=== Begin Enclosure ===
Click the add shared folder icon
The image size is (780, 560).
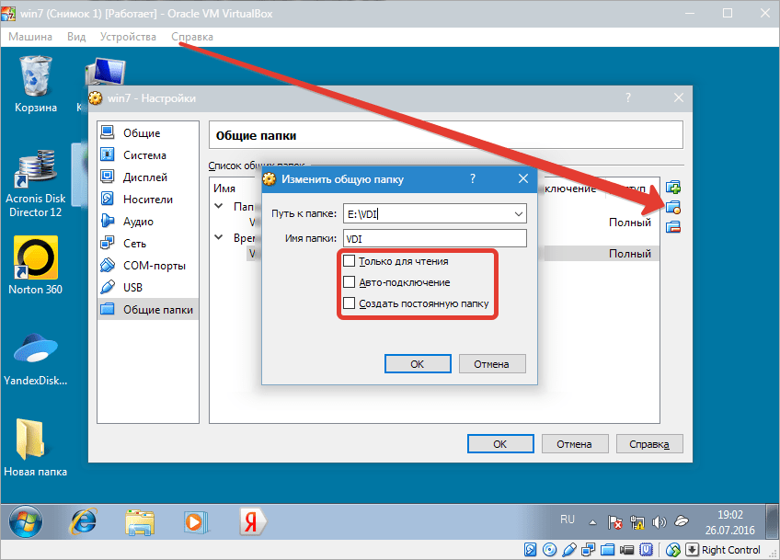point(672,189)
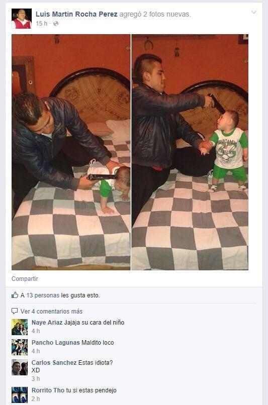This screenshot has height=405, width=268.
Task: Open the right posted photo
Action: [190, 152]

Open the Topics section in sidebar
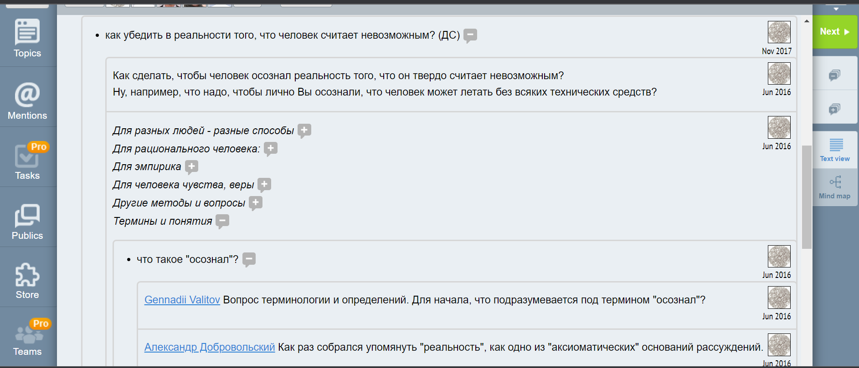pyautogui.click(x=27, y=39)
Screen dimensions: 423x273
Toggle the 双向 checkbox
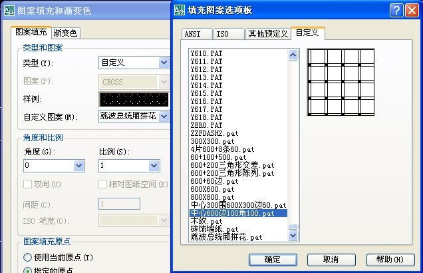tap(27, 184)
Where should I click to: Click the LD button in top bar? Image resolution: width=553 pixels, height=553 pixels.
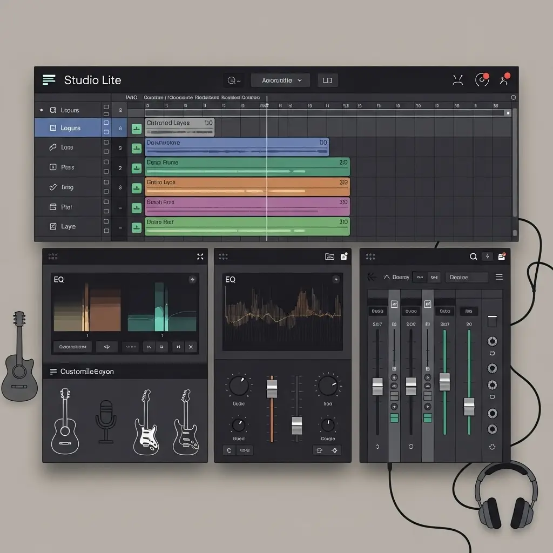click(327, 80)
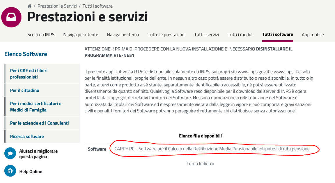Click the Help Online lifebuoy icon

click(x=10, y=171)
=== End Enclosure ===
> **Activity**: Transcribe the listing exactly; skip the pictures.

> **Answer space**:
Click the add shared folder icon
The image size is (780, 560).
point(672,189)
This screenshot has height=405, width=268.
Task: Open the right posted photo
Action: [190, 152]

Open the Topics section in sidebar
pyautogui.click(x=27, y=39)
Screen dimensions: 423x273
Toggle the 双向 checkbox
tap(27, 184)
Where should I click to: Click the LD button in top bar? Image resolution: width=553 pixels, height=553 pixels.
click(327, 80)
Click the Help Online lifebuoy icon

click(x=10, y=171)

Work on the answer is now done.